Various other drivers also revamp and disrupt consumption habits within social constructs such as life events, marriage, and childbirth, which technological advancements further complicate. A second colossal driver points to better internet access that alters several business models. The rising surge of artificial intelligence (AI) will further change these models. A third driver will constitute new rules and regulations to help move nations forward. For example, new tax breaks for office complexes, subsidies for underground utilities, solar and wind power, and write-offs for home offices will impact a host of industries and have profound implications for working families.

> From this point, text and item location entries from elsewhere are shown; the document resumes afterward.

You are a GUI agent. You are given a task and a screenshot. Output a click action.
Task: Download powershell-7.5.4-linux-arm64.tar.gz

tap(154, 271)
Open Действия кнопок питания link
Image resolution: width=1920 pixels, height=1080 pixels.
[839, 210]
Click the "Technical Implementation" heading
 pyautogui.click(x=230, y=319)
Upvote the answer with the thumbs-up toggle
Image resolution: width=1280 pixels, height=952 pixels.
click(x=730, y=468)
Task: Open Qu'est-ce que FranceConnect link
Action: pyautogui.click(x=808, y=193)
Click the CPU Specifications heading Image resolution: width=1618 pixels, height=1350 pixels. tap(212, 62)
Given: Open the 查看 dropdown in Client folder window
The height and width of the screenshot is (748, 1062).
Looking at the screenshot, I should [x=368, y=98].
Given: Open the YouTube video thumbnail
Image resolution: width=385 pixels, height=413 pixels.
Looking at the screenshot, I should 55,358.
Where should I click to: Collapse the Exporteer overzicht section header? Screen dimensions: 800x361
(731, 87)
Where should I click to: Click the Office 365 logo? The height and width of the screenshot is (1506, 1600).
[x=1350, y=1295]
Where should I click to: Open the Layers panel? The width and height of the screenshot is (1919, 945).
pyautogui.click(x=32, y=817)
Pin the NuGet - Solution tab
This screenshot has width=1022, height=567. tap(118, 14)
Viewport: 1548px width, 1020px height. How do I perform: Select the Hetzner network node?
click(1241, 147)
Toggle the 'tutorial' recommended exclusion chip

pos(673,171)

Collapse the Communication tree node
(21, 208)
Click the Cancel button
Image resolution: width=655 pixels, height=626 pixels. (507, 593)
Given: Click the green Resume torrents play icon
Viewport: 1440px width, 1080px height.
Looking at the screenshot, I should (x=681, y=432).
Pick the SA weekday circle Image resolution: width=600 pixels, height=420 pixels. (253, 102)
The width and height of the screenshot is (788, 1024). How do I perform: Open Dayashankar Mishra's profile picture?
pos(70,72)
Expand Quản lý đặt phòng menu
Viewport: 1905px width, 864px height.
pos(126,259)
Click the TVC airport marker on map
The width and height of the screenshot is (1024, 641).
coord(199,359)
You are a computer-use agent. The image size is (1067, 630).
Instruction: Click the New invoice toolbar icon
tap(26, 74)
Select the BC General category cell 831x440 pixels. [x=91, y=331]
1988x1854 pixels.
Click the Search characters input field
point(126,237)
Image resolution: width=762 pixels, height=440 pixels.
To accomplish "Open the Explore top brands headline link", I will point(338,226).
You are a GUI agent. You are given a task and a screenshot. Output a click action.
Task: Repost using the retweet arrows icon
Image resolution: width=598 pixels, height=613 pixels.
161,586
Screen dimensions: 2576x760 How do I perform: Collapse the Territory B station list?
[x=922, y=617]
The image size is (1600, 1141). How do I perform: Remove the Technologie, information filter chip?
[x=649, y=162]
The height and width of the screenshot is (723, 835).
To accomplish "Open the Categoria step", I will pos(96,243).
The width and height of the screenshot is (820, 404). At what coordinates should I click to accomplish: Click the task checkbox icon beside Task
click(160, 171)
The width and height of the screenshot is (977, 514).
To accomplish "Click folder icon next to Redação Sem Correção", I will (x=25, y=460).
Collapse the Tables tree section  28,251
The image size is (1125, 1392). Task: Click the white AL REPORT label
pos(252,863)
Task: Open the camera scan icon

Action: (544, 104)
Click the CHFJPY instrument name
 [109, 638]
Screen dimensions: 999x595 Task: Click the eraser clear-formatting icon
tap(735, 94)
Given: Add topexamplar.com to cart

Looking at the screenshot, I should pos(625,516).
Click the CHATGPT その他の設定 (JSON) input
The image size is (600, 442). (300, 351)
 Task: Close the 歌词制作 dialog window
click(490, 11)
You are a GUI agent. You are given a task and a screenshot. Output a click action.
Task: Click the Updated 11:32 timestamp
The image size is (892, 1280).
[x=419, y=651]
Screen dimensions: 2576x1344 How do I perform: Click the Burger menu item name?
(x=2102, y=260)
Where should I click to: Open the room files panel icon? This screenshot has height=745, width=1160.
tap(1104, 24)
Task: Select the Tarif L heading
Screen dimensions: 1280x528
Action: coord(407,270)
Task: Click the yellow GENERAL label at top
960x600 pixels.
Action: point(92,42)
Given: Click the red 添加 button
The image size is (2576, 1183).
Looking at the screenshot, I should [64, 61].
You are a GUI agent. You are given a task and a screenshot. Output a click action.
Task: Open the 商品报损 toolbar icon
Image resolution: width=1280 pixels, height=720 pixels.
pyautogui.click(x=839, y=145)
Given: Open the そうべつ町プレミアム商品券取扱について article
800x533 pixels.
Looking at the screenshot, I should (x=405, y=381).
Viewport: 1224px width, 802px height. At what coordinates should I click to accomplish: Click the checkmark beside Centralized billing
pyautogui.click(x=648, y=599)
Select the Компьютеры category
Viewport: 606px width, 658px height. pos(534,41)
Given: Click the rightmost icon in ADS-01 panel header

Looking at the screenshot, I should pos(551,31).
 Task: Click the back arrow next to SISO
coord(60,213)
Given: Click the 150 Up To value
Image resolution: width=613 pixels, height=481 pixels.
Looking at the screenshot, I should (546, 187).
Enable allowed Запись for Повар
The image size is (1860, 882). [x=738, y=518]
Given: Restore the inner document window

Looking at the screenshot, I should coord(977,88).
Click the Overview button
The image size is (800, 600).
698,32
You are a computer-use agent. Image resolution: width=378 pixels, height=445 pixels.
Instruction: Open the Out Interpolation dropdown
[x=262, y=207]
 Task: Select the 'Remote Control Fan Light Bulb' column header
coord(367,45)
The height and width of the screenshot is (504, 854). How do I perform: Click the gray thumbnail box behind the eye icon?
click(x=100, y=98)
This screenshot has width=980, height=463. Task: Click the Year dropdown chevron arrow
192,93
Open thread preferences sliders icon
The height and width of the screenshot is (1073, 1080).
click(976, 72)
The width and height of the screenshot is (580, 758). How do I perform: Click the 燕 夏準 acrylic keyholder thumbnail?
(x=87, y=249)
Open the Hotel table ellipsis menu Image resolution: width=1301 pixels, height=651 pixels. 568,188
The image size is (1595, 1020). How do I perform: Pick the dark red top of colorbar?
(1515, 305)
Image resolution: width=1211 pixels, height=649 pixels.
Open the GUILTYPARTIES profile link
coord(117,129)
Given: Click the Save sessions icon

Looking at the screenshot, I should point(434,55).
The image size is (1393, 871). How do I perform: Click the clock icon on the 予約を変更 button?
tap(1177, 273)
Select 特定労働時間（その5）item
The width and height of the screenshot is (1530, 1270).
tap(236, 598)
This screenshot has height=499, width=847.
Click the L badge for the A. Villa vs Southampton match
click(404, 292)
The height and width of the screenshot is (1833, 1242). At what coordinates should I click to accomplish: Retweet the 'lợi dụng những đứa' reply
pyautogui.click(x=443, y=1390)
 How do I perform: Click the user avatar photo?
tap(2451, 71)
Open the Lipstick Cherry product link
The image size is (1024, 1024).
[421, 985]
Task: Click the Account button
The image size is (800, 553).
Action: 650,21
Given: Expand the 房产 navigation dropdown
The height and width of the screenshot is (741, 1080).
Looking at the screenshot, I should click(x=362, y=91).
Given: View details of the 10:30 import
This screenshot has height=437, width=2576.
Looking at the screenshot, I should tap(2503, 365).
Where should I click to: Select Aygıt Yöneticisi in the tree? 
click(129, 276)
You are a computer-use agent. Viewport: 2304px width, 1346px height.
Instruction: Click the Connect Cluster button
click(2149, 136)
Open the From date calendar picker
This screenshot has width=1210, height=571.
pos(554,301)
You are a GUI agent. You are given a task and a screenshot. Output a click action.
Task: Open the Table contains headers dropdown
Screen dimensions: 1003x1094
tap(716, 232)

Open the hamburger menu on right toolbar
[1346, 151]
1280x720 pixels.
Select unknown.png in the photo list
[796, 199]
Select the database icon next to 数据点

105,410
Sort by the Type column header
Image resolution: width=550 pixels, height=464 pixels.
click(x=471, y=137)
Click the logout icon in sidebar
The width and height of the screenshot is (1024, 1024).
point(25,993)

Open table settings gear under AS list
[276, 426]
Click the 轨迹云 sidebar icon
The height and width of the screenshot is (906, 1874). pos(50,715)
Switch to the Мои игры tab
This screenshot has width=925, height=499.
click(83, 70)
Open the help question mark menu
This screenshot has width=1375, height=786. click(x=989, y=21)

Lastly, this pandemic has taught us that unforeseen ad-hoc events like the pandemic can occur, including natural catastrophic or manufactured, self-inflicted disasters such as domestic conflict or wars.
Media and Marketing Considerations We have all experienced new behaviors directly from the pandemic, which impact ancillary aspects of society. The consumer behavior shifts disrupt marketing and communication methods, affecting sales, advertising, marketing strategies, and the overall approach to delivering communications to targeted consumer segments.
As we move forward into 2022, it will be imperative for all brands, media, and marketing experts, to be aware of burgeoning consumer behavior shifts. We observe pandemic-related disruptions across supply chains, distribution channels, economic recovery, and consumer sentiment. Behavioral habits are a slow-moving target under nominal conditions; however, the rate at which they can change or be revamped can happen rather quickly depending on the conditions on the ground. Therefore, our opinion is that the marketing mix should include various types of media tools to reach consumers, both traditional and digital, and even combinations of the two.
The Net-Net Many anticipate that Covid-19 will continue well into 2022, and to that end, consumer behavior traits will continue to evolve. Nonetheless, the economy and business will continue, although we will be better if we can collectively follow health and safety guidelines. We implore you to contemplate these revamped consumer behavior models as you navigate your industry during this holiday season. Thanks for reading "How Covid-19 Has Changed Consumer Behavior!"